For the majority of companies, marketing is all about positioning a brand in clients’ or customers’ minds. This has often resulted in a very singular focus on external marketing activities while only opportunistically exploiting (or even totally ignoring) the strongest marketing weapon there is – your own employees.
The rising cost of customer contact, driven by the variety in the B2B media landscape and the decreasing attention span of customers to traditional communication strategies, continues to apply pressure on your marketing ROI.
While it is possible to focus on applying new technology or further segmenting customers, focusing internally on employees – who actually deliver end-products or services – can make the difference between an ordinary brand and a great brand, and increase your competitive edge.
People make the difference
Engaging your employees is not as easy as it sounds. In precisely the same manner as with external target groups, you are faced with information asymmetries, biased experiences, diverging attention spans and, of course, cultural and political differences. Selecting suitable tools, methods and timings are thus crucial to successfully getting to the very heart of the organisation to bring about change.
Depending on budget constraints and the size of the organisation, the tools and technology available to engage with employees will vastly differ. Traditional communication tools, such as email, newsletters, inhouse magazines and the intranet, all represent fantastic ways of distributing your core message. However, the emotional relations resulting from such methods with your target group are relatively weak.
Live communication, on the other hand, such as internal roadshows, represents a great way of engaging your employees, enabling instant feedback and high-impact dual communication. Internal roadshows allow you to deeply engrain your marketing message into the organisation while disengaging information filters within your management ranks.
To successfully apply live communication campaigns, leading to a change in employee’s brand perception and thus behavior, follow four crucial rules.
1: Choose the right moment
Whether you aim to rebrand a product or align your employees behind your brand; you are beginning a change process in which timing is a key factor. A change in management, a large takeover, the introduction of a new core product or even a dip in sales are a few examples of change-enabling moments.
When an organisation is in an uncertain position, this can psychologically open the eyes and ears of employees to new game-changing rules. Don’t lie back and wait for such a moment to arise; plan your internal campaign rigorously and leave enough flexibility to exploit the right moment when it occurs.
2: Align your marketing
Great branding does not happen by chance; core messages need to be aligned and matched with the perceived reality. As the saying goes ‘Do not overpromise and underdeliver’, this also applies to your internal audience. Align your internal and external marketing strategy; amend your segmentation to also include employees. Congruency in communication is as vital as ensuring that performance measures are in line with your marketing strategy.
3: Involve everyone
Every instance of customer interaction with your organisation defines your brand image. A roadshow is a great vehicle for mobilising your entire organisation to inflict a sense of urgency through human interaction. One of the contradicting tasks of live communication is, however, spreading a message general enough to apply to the entire organisation, while sufficiently engaging individuals/groups.
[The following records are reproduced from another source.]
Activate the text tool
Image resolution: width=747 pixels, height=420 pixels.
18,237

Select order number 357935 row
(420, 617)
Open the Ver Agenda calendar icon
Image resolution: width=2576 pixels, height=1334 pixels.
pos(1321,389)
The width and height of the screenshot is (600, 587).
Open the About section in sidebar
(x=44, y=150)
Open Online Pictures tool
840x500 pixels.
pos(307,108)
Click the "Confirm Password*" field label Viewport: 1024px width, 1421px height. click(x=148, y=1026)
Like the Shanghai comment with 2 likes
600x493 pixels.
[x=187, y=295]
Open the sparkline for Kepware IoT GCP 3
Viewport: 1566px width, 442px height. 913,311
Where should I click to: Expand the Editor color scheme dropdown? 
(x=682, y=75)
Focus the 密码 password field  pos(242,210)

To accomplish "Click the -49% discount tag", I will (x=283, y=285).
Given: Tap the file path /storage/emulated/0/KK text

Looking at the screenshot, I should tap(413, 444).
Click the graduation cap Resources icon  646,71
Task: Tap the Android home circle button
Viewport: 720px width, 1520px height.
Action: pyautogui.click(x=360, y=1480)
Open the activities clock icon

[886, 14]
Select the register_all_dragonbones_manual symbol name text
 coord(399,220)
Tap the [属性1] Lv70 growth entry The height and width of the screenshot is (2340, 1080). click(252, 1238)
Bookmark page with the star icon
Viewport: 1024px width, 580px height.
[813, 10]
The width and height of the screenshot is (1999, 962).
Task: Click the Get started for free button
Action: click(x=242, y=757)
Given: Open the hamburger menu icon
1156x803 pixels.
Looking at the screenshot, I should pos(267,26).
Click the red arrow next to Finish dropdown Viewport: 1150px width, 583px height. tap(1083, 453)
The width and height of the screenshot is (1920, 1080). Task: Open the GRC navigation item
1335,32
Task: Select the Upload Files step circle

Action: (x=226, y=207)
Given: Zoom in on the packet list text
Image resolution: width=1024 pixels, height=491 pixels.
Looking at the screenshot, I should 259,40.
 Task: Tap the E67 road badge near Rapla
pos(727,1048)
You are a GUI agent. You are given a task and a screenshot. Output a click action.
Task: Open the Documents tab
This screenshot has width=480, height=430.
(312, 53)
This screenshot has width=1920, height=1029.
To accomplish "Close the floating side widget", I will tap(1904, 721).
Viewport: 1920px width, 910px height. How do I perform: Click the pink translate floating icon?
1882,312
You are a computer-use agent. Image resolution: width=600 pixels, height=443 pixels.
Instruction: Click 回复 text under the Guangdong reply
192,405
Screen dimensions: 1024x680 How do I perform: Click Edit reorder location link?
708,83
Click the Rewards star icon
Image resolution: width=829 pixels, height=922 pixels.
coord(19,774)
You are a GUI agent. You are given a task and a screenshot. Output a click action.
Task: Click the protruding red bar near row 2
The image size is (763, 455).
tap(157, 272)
One way of overcoming this contradiction is by not only sending your brand spokesperson to your roadshow sites, but also by involving your second and third-tier management layer such as regional, country or local managers. These managers need to break your message down to relate this to their respective organisational units; which not only personalises the message for targeted employees but also leads your management to publicly committing to the roadshow’s core message.
Don’t forget to involve your CEO as your spokesperson; commitment from the highest ranks of an organisation spreads much more easily.
4: Integrate and think long-term
Integrate your live communication with other available communication channels prominent in your organisation. Plan follow-up activities and involve people. Why not ask each site to provide pictures or videos that highlight their brand alignment as a success story?
Don’t expect overnight results, but plan strategically. Repeating a roadshow every two to three years is necessary to institutionalise the event in the minds of your employees. Each cycle will further tighten the gap between brand identity and brand image.